I’m one of the junior charter captains in the region. Call it a flaw if you want but I respect my elders and their guidance. Maybe to a fault. For now, I’ve opted to fall in line but I’m keeping my eyes open. I fished yesterday and a couple of my colleagues were clearly chartering. This disturbed me because they were earning money while I remained aligned with state guidance and many of my fellow charter captains. How should I handle this?

  • Rat them out? NEVER! Even if I was a rat, who would I report this to/who is enforcing the mandate? Even if some entity was tagged to enforce the mandate, do they have the capacity or interest to do so? What would happen to the culprit(s)? Probably nothing more severe than a warning – is it worth continuing to operate if that’s the only cost?
  • Talk to the culprits about it? I could but why bother – I totally get their decision to do so and I’m willing to bet every one of my colleagues who chose to shut down services feels the same.

Considering these points – very little risk of enforcement, little to no risk of rats, and empathy for those violating the mandate, it’s an awkward place for us charter captains to be if we decided to shut down paid services. Essentially, we’re doing so because we believe following this mandate is the right thing to do. Phrased differently, we trust that our government and community leaders know what’s best in this situation and we need to follow their mandates. Observing how the next few weeks impacts our trust in this mandate/our government/our leaders will be an interesting endeavor.

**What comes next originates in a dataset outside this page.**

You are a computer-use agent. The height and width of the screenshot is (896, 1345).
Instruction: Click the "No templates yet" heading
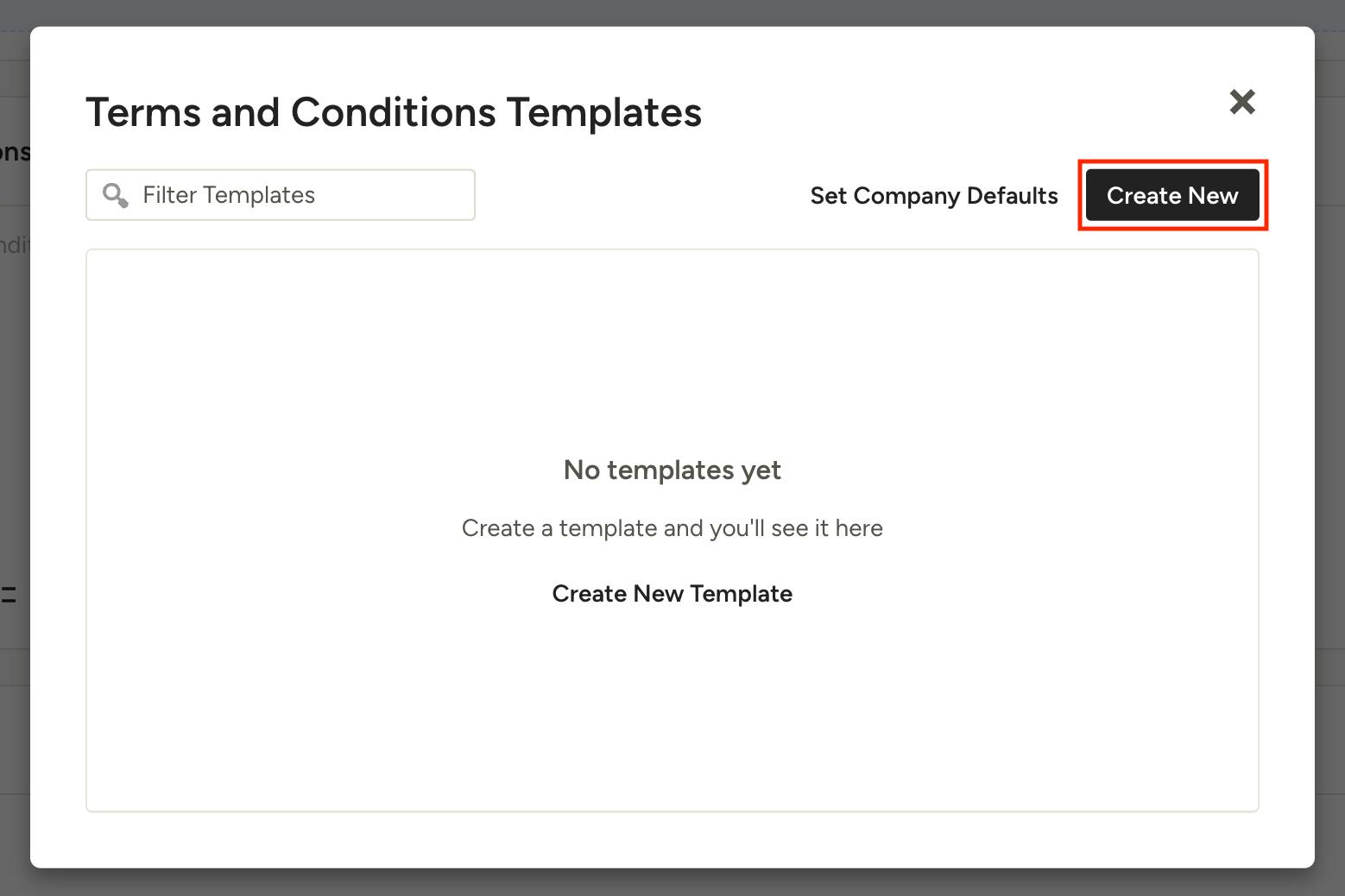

Although I painted the picture of what’s happening around here from the perspective of a charter captain, I’m aware these moral conflicts and other elements of “weirdness” are pervasive in every line of work on the planet right now. Chartering/guiding is a small business and just like the millions of my fellow small business owners out there – things are going to get increasingly complicated (and stressful) in the upcoming weeks. We’re going to learn A LOT about ourselves, our family members, our friends, and our colleagues – how will that shape our perspective in the post Covid-19 world?